Exercise description:
Below are records with pictures; copy word for word only the lines between the line with "The width and" and the line with "802x602 pixels.", inclusive, and drop the pictures.

Exercise material:
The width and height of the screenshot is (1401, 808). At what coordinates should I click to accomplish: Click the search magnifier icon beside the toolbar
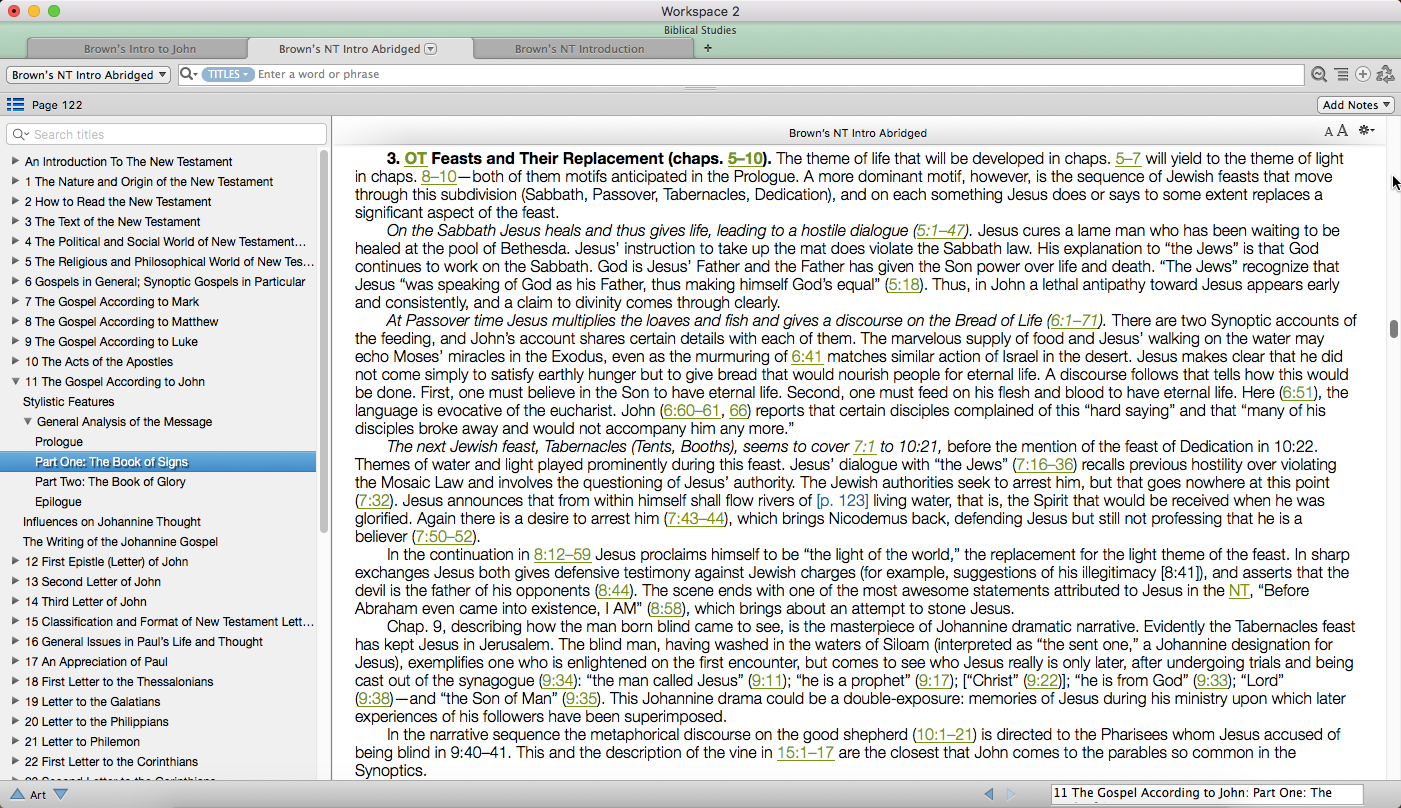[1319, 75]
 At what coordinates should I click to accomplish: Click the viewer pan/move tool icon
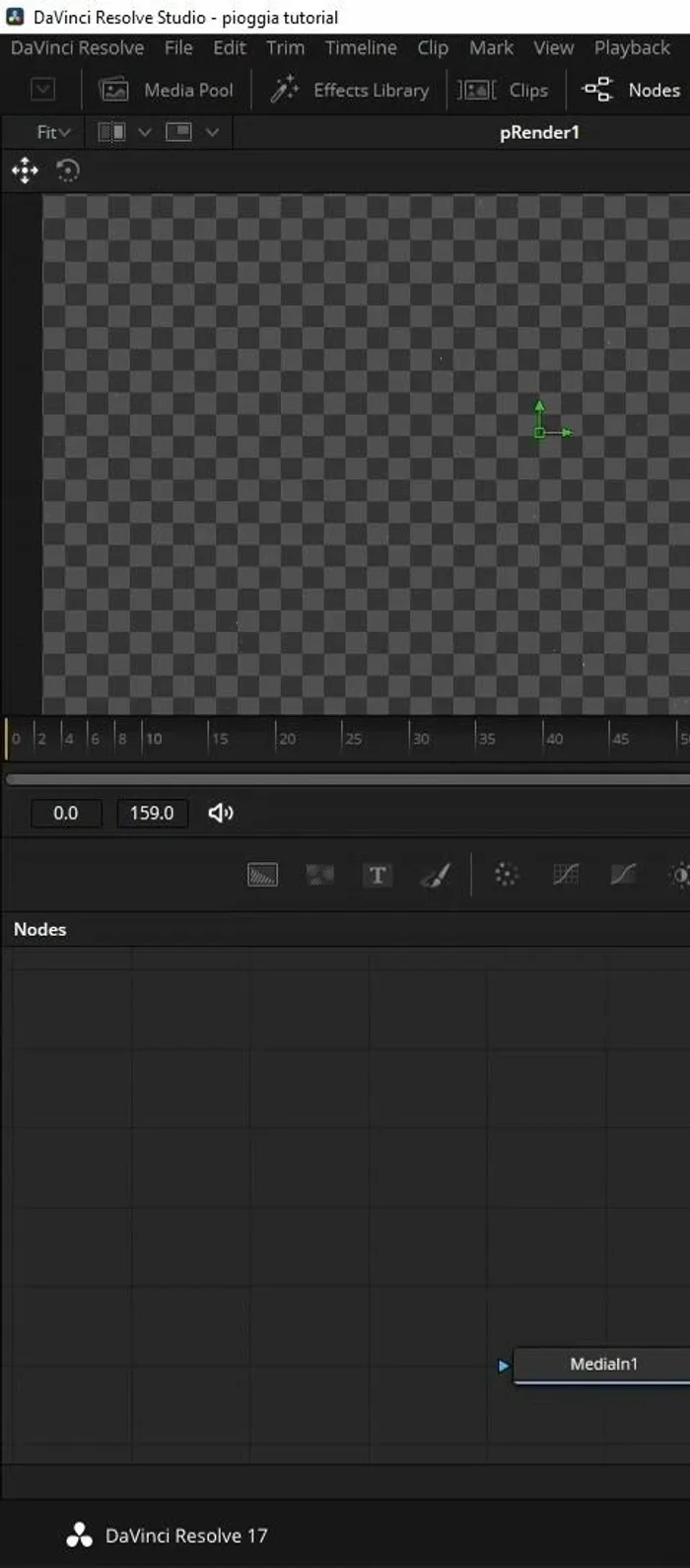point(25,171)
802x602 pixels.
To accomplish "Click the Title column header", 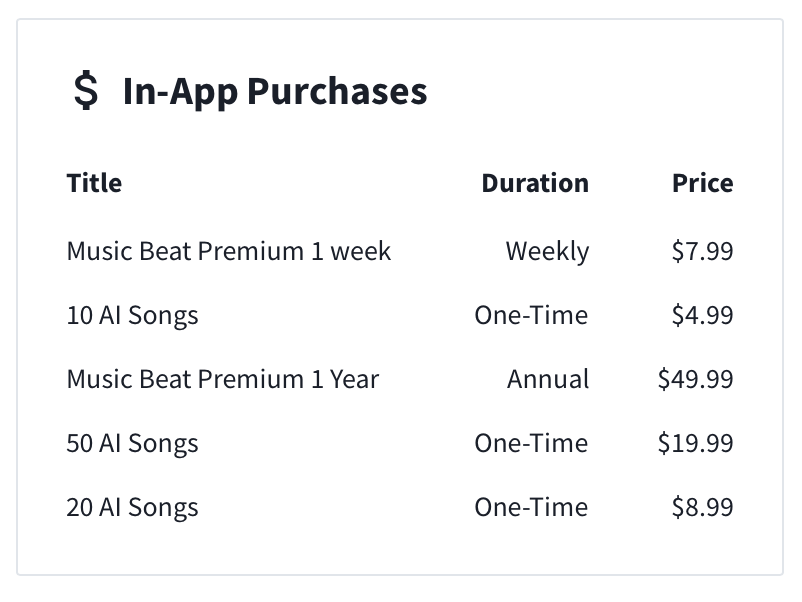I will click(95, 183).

---

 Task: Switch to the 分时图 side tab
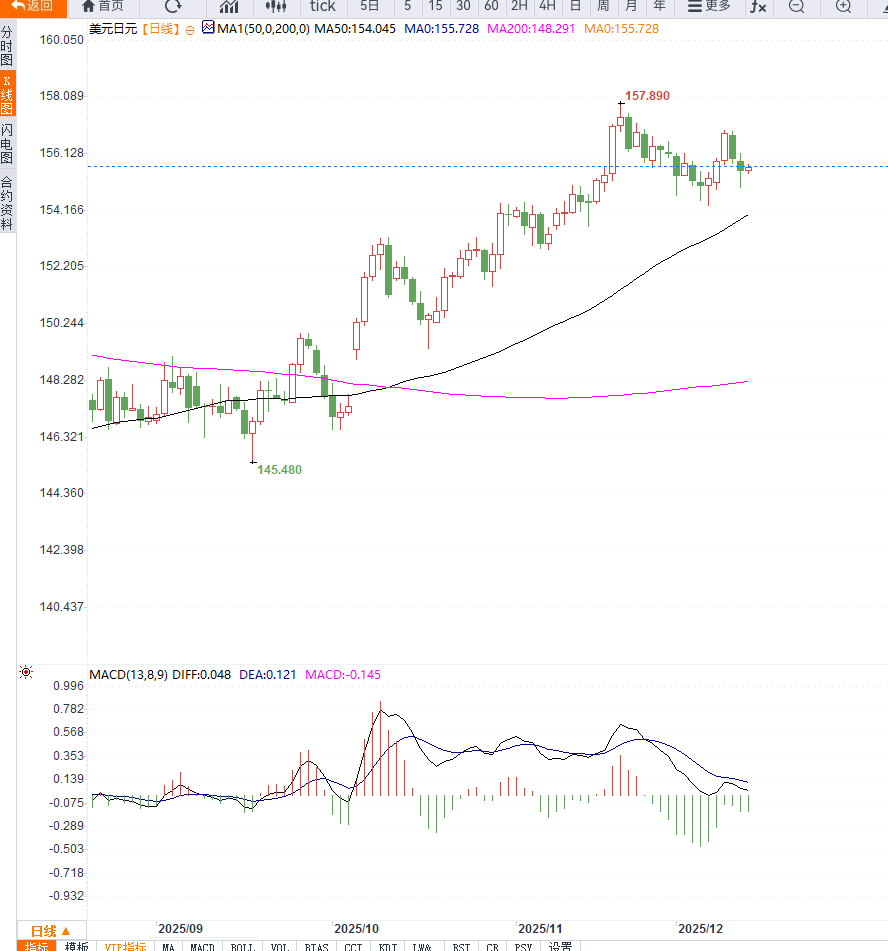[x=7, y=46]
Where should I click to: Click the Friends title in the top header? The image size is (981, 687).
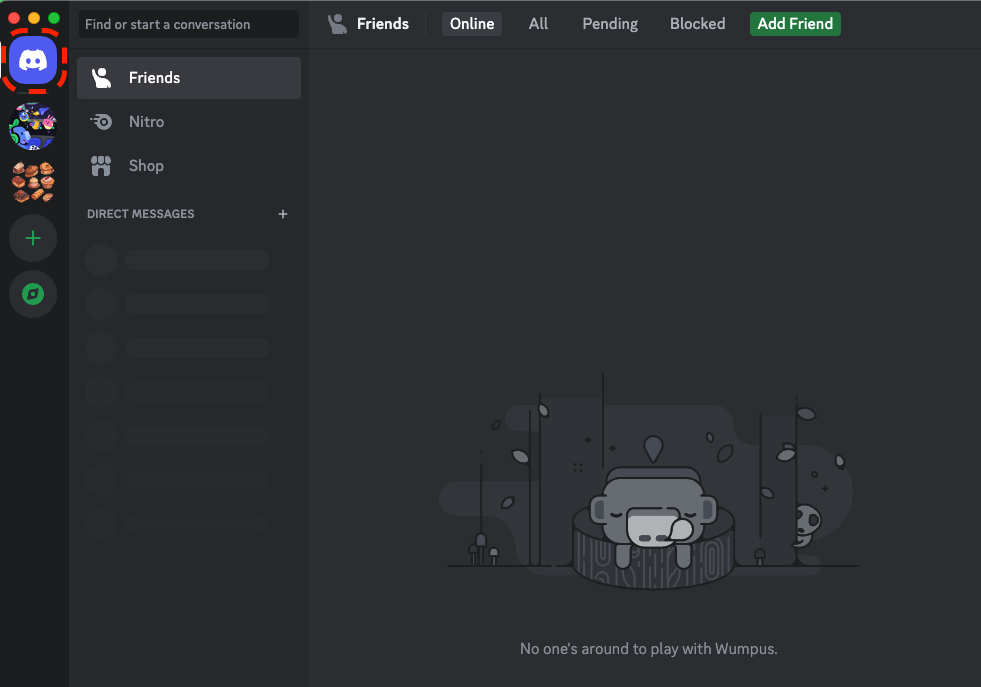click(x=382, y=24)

---

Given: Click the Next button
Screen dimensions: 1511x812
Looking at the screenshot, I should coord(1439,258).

Finished task:
The width and height of the screenshot is (1401, 808). At what coordinates should I click to accomplish: Click the search magnifier icon beside the toolbar
[1319, 75]
 At what coordinates should I click to accomplish: Click the viewer pan/move tool icon
point(25,171)
802x602 pixels.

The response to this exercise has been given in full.